20. "Heaven's Cloud"
21. "Beautiful"
22. "Rock with You"
23. "Power of Love" ("Ainochikara")
24. "Thinkin' About You"
25. "Left & Right"
26. "All My Love"

===Love
===
November 21, 2021
1. "Crush"
2. "Anyone"
3. "Clap"
4. "Ready to Love"
5. "Crazy in Love"
6. "Network Love"
7. "Fast Pace"
8. "Bittersweet" (Wonwoo and Mingyu)
9. "I Wish"
10. "Home"
11. "Snap Shoot"
12. "Same Dream, Same Mind, Same Night" (vocal unit)
13. "Imperfect Love" (vocal unit)
14. "Zero (Hero)" (Dino)
15. "If I" (hip-hop unit)
16. "I Can't Run Away" (hip-hop unit)
17. "Tiger Power" (Hoshi)
18. "Oh My!"
19. "My My"
20. "Heaven's Cloud"
21. "Beautiful"
22. "Rock with You"
23. "To You"
24. "Thinkin' About You"
25. "Left & Right"
26. "All My Love"

== Reception ==
Carmen Chin of NME wrote that the virtual format did little to diminish the atmosphere and energy associated with Seventeen's live performances, highlighting the concert's large-scale staging and thematic structure. Sara Delgado of Teen Vogue similarly noted the contrast between the two Korean programs, describing the “Power” selection as more forceful and the “Love” selection as brighter and more playful.

== Broadcast and home media ==
=== Home media ===
The “Power” and “Love” concerts were released globally on DVD on June 30, 2022, and through a Weverse digital code on July 4. The 337-minute release contained the complete “Power” concert, the stages unique to the “Love” edition, individual focus-camera recordings of “Crush” and behind-the-scenes footage covering the production and both performance days.

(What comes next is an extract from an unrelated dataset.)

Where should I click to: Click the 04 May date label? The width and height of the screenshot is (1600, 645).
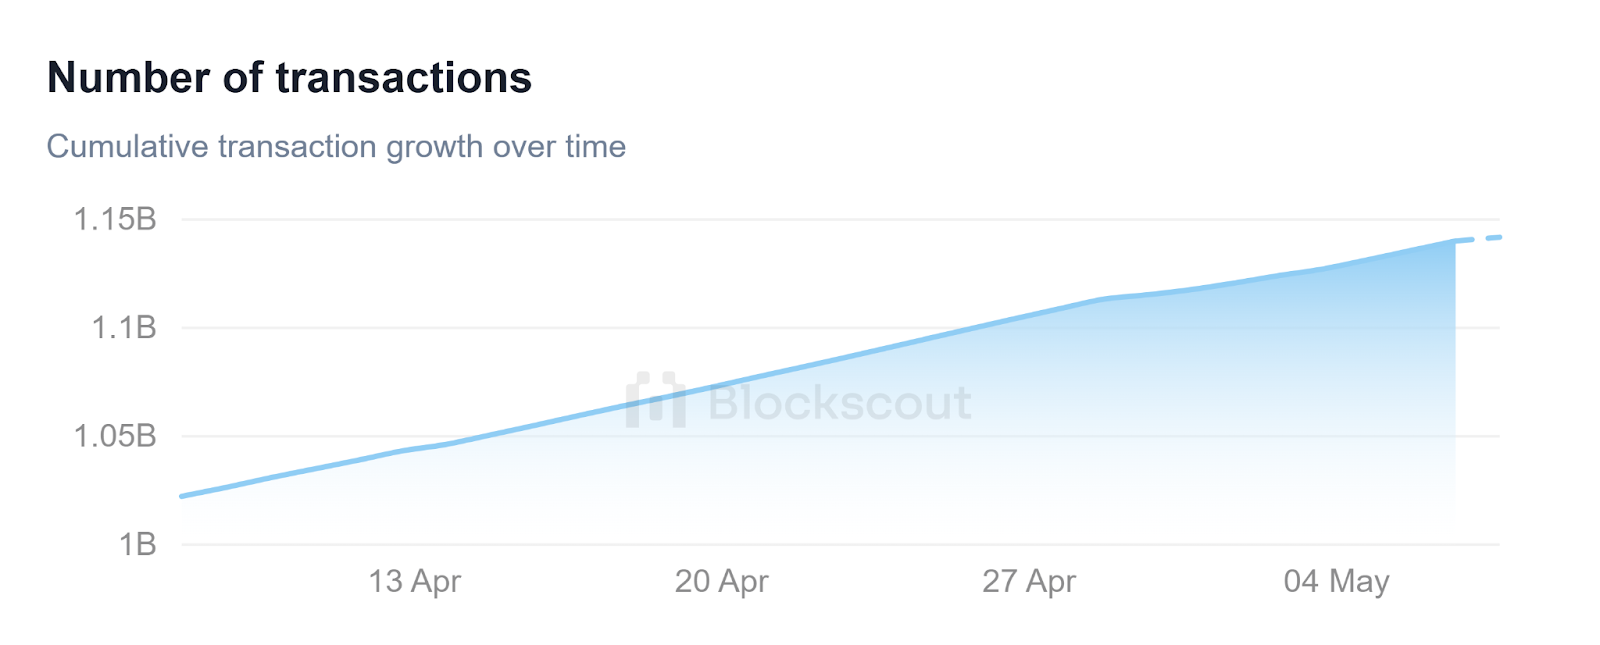point(1336,581)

The Japan Edition was released separately on DVD and Blu-ray on September 14, 2022. Both formats contained the complete concert and a making-of film, with a running time of approximately 211 minutes.

=== Concert film ===
The concerts were adapted into Seventeen Power of Love: The Movie, Seventeen's first feature-length film. Directed by Oh Yoon-dong, the 115-minute documentary combined performance footage with new interviews and behind-the-scenes material involving all thirteen members. It began its international theatrical release on April 20, 2022, with additional screenings on April 23, and was offered in standard, ScreenX, 4DX and combined 4DX Screen formats where available.The film grossed $2.82 million in reported markets worldwide.

Carmen Chin of NME gave the film three stars out of five, describing the film as a warm and energetic celebration of Seventeen's achievements and their relationship with fans, while criticizing the interviews for offering little new insight into the members and rarely exploring them beyond a surface level. Priyanka Sundar of Cinema Express also rated the film three out of five, writing that its interviews added value to the concert footage but criticizing its unfocused narrative, inadequate subtitles and occasionally jarring transitions between interviews and performances.

On July 21, 2023, the film became available in South Korea through IPTV and video-on-demand services, its first VOD release following its theatrical run.